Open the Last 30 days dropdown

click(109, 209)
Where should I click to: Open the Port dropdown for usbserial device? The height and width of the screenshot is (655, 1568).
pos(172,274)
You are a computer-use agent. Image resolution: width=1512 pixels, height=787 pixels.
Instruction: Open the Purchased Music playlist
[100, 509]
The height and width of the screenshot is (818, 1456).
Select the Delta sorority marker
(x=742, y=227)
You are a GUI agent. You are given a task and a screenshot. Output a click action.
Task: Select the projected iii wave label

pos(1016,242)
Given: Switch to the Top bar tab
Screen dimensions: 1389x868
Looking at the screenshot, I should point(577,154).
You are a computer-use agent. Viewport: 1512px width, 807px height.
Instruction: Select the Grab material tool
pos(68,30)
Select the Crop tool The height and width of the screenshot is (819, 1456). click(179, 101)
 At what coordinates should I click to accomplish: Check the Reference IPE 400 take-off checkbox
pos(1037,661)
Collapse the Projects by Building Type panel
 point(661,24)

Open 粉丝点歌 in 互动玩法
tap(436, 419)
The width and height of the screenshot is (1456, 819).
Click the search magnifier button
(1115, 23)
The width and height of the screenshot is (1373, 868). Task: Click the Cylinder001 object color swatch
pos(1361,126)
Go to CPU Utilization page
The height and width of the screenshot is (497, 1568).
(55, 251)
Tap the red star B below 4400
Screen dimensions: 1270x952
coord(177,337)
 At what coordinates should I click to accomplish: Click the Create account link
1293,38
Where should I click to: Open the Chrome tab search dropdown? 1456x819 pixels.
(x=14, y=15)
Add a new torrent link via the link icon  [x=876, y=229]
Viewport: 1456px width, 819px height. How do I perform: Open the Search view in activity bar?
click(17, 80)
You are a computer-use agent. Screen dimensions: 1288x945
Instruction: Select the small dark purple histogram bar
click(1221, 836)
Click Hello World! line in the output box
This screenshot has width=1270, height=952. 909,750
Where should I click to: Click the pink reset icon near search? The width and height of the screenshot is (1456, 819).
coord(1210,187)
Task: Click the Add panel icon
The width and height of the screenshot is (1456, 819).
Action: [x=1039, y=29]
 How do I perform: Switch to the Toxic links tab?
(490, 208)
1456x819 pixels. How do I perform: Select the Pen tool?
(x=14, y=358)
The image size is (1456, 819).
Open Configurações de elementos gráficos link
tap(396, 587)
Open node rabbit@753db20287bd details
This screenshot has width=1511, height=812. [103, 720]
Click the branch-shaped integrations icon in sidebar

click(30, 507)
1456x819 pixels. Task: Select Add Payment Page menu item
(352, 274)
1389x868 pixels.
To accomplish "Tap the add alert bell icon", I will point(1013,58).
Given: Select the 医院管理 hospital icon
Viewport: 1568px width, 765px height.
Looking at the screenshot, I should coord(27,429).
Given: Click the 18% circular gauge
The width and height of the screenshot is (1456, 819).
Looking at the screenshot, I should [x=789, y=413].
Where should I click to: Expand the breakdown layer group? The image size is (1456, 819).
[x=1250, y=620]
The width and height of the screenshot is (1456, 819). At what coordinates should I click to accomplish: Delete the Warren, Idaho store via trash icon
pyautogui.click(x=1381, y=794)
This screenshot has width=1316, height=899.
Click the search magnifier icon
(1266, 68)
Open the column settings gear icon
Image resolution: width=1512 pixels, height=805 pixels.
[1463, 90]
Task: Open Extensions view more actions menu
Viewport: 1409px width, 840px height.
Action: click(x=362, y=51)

## The problem
Report all lines of the material that contain the word "agent".

## Solution to this exercise
You are a computer-use agent. Image resolution: width=1512 pixels, height=787 pixels.
You are a GUI agent. You are given a task and a screenshot. Output a click action.
You are a computer-use agent. Viewport: 1512px width, 807px height.
You are a computer-use agent. Screen dimensions: 1288x945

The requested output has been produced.